Исследователям удалось остановить развитие рака поджелудочной железы при помощи включения гена PTF1A. Результаты опубликованной в журнале Developmental Cell работы показали: если невзирая на онкогенные мутации заставить ген работать, то клетка не утратит дифференциации и останется нормальной. Кроме того, даже если клетка уже начала превращаться в раковую, то ее еще можно «разубедить» при помощи PTF1A.

В ходе злокачественной трансформации клетки теряют свойства, характерные для того вида клеток из которого они произошли. Мутации перестраивают их работу так, что те тратят свои силы не на свои обычные занятия, а на деление. Это невозможно без вмешательства в работу генов-надсмотрщиков, которые как раз следят за тем чтобы клетка оставалась нормальной. PTF1A как раз один из таких генов, он отвечает за клетки поджелудочной и в опухолевых клетках он всегда выключен — даже если инициирующие мутации произошли не в нем.
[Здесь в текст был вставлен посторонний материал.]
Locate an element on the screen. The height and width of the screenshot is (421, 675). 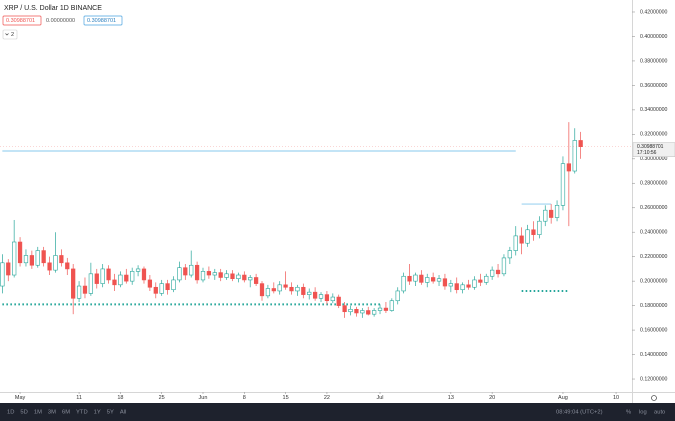
y-tick-label: 0.18000000 is located at coordinates (654, 306).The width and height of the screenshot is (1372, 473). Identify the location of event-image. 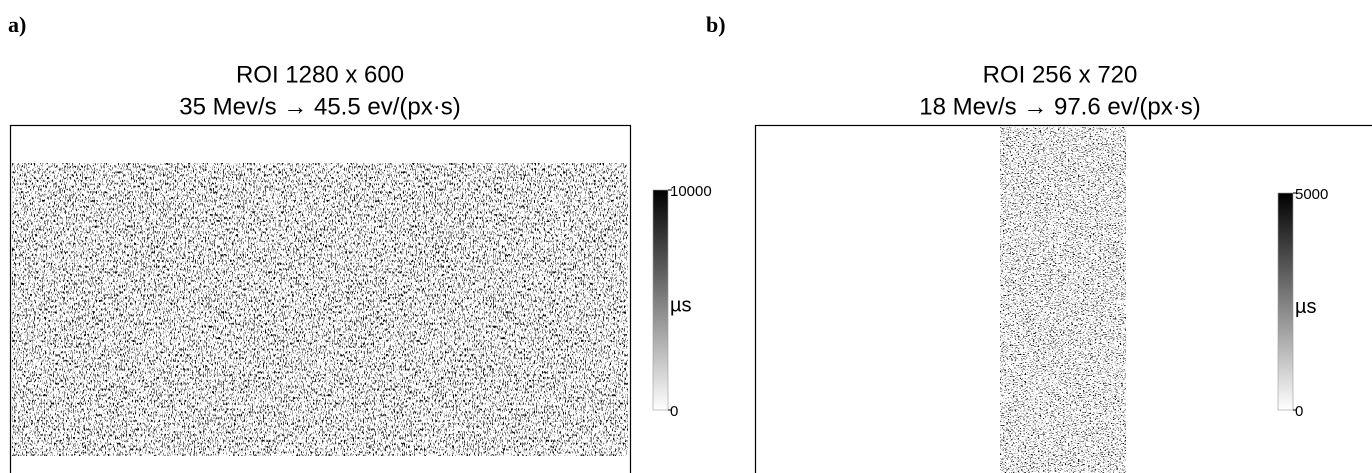
(1063, 300).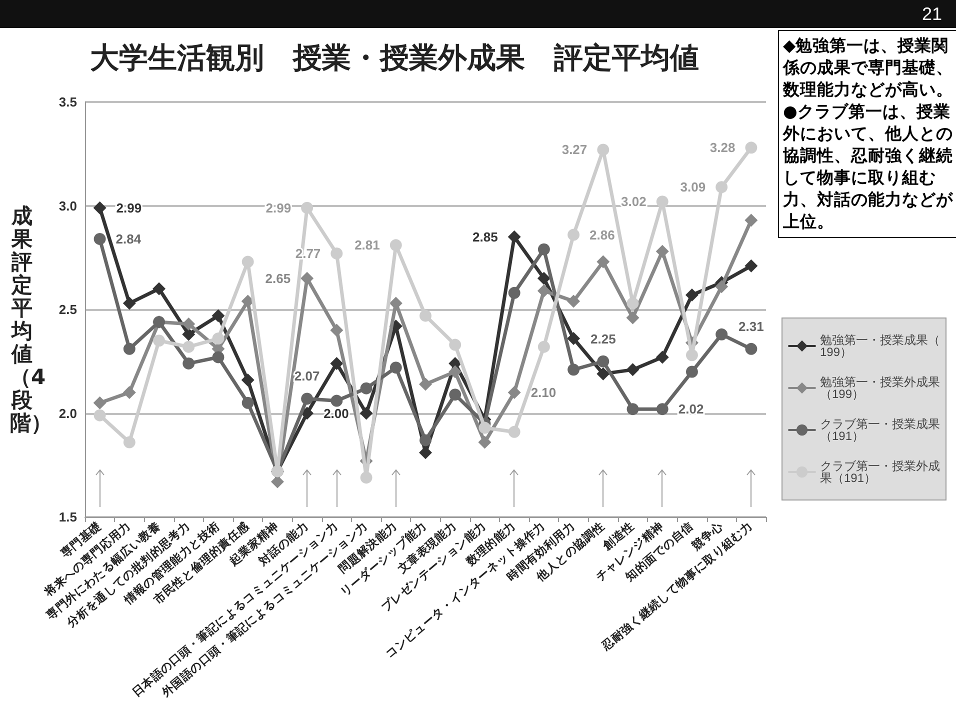  What do you see at coordinates (485, 236) in the screenshot?
I see `data-label: 2.85` at bounding box center [485, 236].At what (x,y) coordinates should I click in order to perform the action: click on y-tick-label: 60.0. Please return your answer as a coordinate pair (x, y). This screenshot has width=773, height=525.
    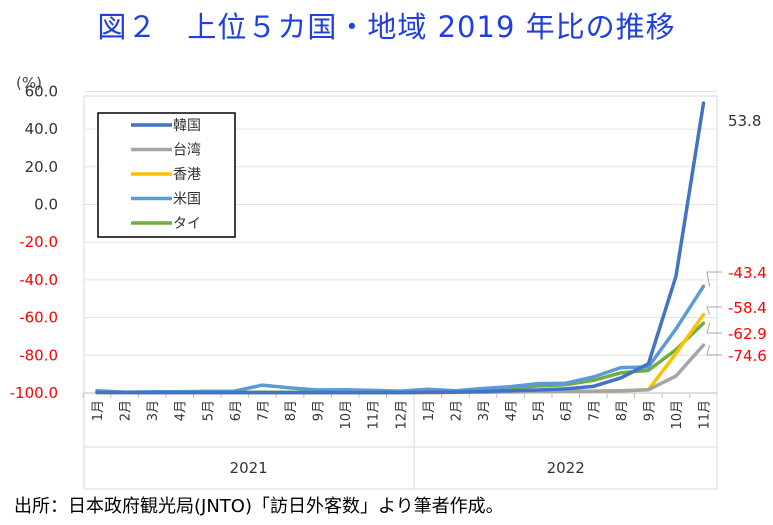
    Looking at the image, I should click on (42, 91).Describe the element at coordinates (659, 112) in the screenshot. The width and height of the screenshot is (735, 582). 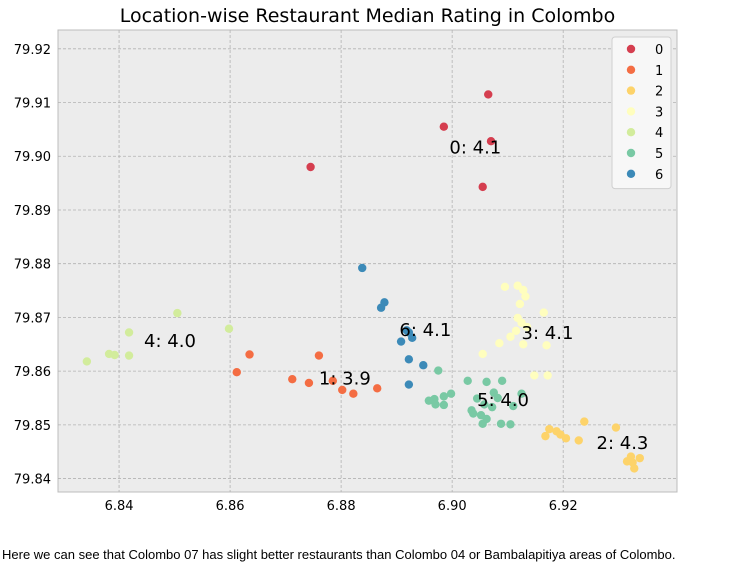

Натану Кра (Nathan M. Krah) и его коллегам из Университета Юты удалось показать, что стабильная работа этого гена перекрывает негативные эффекты от онкогенных мутаций и не позволяет клеткам утратить дифференцировку. Для этого они создали ГМ-мышей, в которых дополнительно встроили два гена с независимыми «включателями» — мутантный ген KRAS и PTF1A. Такая мышь растет как обычно, пока эти гены не включены при помощи веществ-активаторов. Выяснилось, что если разбудить оба гена и поддерживать PTF1A в активном состоянии, то клетка не утрачивает своих свойств вопреки онкогенному действию мутантного KRAS. Чтобы ужесточить условия, мышам вдобавок к онкогенным мутациям инициировали панкреатит — один из факторов риска для рака поджелудочной — но и он оказался бессилен против стабильной работы PTF1A.

Авторы статьи предположили, что столь сильный противоопухолевой агент может быть эффективен не только для предотвращения, но и для возвращения трансформировавшихся клеток в нормальное состояние. Это предположение было проверено для начала на клеточных линиях, а затем и in vivo на мышах. Раковые клеточные линии отнеслись к активной экспрессии PTF1A по-разному: две линии это проигнорировали и продолжила размножаться, а остальные в ответ замедлили деление, то есть перестали вести себя как раковые. Сравнив «безразличные» и отвечающие на сигнал PTF1A клетки, исследователи выяснили, что хоть этот транскрипционный фактор и присутствует у первых, у него не получается включить подчиненные ему гены. Что же касается экспериментаin vivo, то мыши, жившие три недели с индуцированным панкреатитом и сломанным геном KRAS, успешно возвращали свои клетки в дифференцированное состояние, если на четвертую неделю им включали PTF1A. При подсчете дифференцированных клеток у таких мышей было видно, что пропорция таких клеток по сравнению с опухолевыми возрастала с десяти до семидесяти процентов от абсолютно здорового контроля.